══ Список записей

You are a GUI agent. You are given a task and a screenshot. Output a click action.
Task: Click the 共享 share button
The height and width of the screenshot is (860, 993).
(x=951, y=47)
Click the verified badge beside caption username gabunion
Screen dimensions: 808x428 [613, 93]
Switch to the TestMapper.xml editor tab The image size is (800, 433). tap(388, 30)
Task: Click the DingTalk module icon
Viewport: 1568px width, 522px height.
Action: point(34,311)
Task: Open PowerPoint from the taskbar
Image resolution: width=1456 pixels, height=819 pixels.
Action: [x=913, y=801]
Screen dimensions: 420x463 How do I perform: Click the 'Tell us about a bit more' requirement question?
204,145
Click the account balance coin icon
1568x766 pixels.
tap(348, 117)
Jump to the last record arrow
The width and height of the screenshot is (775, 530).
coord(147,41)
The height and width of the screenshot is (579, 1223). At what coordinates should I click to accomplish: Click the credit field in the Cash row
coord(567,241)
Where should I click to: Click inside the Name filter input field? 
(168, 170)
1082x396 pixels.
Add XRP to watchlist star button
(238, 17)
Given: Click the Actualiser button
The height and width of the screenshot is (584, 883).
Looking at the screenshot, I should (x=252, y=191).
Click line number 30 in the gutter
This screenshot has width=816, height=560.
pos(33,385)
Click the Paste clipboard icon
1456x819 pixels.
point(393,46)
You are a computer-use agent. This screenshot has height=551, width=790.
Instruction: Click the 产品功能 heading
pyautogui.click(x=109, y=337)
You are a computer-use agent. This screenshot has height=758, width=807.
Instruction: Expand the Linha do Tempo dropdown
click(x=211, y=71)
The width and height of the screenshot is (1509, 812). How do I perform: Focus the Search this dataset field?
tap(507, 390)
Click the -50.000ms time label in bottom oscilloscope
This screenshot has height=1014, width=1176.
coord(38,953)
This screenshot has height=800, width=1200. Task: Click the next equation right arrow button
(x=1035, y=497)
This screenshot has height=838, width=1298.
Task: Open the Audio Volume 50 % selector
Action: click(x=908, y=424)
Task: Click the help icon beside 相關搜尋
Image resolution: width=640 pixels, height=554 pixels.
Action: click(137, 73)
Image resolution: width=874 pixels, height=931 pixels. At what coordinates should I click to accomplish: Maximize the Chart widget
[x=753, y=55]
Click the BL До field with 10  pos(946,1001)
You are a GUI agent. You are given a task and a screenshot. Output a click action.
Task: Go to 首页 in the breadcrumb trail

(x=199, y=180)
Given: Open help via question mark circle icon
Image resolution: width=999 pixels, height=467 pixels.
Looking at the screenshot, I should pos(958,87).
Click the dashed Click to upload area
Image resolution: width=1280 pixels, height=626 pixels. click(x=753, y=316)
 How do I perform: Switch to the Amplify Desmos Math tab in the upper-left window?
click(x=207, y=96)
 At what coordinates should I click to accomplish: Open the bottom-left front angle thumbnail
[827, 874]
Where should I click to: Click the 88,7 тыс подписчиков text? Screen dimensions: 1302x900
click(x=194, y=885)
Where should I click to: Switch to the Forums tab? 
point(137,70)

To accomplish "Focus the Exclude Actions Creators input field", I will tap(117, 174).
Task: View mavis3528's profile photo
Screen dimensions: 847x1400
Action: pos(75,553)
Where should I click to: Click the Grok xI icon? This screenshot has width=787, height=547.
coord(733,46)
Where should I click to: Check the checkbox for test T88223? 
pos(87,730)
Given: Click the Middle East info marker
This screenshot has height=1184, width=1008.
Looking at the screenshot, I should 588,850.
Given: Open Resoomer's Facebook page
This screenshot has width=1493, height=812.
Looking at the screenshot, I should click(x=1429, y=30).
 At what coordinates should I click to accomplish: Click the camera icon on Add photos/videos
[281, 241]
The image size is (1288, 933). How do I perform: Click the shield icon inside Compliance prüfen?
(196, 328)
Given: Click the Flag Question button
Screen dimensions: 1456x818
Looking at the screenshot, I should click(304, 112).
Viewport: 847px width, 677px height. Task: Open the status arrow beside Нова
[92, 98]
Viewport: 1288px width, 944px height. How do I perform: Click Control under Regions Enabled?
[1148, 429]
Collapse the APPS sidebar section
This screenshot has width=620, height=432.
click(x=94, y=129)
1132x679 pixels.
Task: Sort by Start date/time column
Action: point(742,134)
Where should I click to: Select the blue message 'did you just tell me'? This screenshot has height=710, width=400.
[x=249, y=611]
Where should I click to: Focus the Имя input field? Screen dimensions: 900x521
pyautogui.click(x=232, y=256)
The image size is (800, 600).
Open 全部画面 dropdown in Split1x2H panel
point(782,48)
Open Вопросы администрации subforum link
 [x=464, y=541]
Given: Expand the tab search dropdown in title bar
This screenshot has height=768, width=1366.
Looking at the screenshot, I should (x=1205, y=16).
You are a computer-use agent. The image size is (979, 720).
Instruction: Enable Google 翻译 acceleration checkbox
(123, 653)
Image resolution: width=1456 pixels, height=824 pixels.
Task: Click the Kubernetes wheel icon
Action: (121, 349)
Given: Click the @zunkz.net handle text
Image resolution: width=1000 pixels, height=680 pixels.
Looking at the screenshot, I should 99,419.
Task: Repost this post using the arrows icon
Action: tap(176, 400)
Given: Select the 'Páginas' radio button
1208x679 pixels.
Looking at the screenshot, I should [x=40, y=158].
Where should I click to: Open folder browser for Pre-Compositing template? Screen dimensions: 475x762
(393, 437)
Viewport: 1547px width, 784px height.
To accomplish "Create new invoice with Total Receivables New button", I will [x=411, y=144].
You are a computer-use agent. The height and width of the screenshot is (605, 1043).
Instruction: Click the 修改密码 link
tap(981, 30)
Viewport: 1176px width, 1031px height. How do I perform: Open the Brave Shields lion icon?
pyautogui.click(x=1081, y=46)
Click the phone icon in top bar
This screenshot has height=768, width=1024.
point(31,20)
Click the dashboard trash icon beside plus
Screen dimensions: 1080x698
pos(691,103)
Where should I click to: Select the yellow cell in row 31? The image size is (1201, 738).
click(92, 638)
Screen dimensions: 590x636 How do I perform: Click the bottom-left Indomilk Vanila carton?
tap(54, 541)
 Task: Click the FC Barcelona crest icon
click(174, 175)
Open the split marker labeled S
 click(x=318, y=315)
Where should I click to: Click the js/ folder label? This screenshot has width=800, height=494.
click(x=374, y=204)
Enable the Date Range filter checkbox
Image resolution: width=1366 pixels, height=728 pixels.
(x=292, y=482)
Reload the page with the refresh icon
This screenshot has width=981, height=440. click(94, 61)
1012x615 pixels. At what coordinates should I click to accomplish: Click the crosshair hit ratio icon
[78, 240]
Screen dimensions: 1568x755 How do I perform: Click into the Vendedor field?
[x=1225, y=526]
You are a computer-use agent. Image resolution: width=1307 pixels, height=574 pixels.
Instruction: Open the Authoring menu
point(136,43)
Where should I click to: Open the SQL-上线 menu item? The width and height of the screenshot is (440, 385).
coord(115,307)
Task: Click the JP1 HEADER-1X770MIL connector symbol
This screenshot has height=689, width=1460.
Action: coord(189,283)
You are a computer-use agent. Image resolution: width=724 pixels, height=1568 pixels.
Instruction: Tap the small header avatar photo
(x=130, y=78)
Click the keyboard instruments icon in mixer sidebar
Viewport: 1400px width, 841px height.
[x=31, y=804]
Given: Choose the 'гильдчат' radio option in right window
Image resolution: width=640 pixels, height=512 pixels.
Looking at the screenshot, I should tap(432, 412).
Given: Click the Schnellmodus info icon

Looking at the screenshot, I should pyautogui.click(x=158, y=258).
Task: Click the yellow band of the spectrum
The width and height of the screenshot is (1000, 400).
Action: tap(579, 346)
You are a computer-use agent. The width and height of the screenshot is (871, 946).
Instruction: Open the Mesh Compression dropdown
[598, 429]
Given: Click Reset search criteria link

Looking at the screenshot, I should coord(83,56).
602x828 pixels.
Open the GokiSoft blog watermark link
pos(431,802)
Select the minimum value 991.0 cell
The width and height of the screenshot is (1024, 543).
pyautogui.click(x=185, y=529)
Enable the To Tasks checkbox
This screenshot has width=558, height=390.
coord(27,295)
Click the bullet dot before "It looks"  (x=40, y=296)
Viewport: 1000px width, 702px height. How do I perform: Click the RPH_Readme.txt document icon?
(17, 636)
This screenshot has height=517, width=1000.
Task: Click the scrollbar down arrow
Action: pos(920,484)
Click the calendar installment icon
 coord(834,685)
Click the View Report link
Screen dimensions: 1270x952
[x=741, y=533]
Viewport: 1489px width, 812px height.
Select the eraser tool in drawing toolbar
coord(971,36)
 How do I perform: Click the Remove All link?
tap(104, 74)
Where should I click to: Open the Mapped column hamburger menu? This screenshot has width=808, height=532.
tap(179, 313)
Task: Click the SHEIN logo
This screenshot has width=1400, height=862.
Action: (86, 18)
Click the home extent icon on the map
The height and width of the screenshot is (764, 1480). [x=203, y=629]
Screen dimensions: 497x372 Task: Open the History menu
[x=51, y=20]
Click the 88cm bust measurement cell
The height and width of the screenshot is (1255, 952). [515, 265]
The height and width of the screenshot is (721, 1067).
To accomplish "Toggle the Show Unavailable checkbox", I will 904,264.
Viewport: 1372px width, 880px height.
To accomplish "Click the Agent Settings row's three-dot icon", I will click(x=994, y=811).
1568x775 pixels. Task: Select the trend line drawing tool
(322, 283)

════

→ **Цель упражнения**
Замените «spectrum» на «rainbow» в записях: начните со строки, где есть «Given: Click the Schnellmodus info icon», и закончите строкой, где есть «Action: pos(920,484)». Всё остальное перепишите без изменений.

→ **Результат задания**
Given: Click the Schnellmodus info icon

Looking at the screenshot, I should pyautogui.click(x=158, y=258).
Task: Click the yellow band of the rainbow
The width and height of the screenshot is (1000, 400).
Action: tap(579, 346)
You are a computer-use agent. The width and height of the screenshot is (871, 946).
Instruction: Open the Mesh Compression dropdown
[598, 429]
Given: Click Reset search criteria link

Looking at the screenshot, I should coord(83,56).
602x828 pixels.
Open the GokiSoft blog watermark link
pos(431,802)
Select the minimum value 991.0 cell
The width and height of the screenshot is (1024, 543).
pyautogui.click(x=185, y=529)
Enable the To Tasks checkbox
This screenshot has width=558, height=390.
coord(27,295)
Click the bullet dot before "It looks"  (x=40, y=296)
Viewport: 1000px width, 702px height. How do I perform: Click the RPH_Readme.txt document icon?
(17, 636)
This screenshot has height=517, width=1000.
Task: Click the scrollbar down arrow
Action: pos(920,484)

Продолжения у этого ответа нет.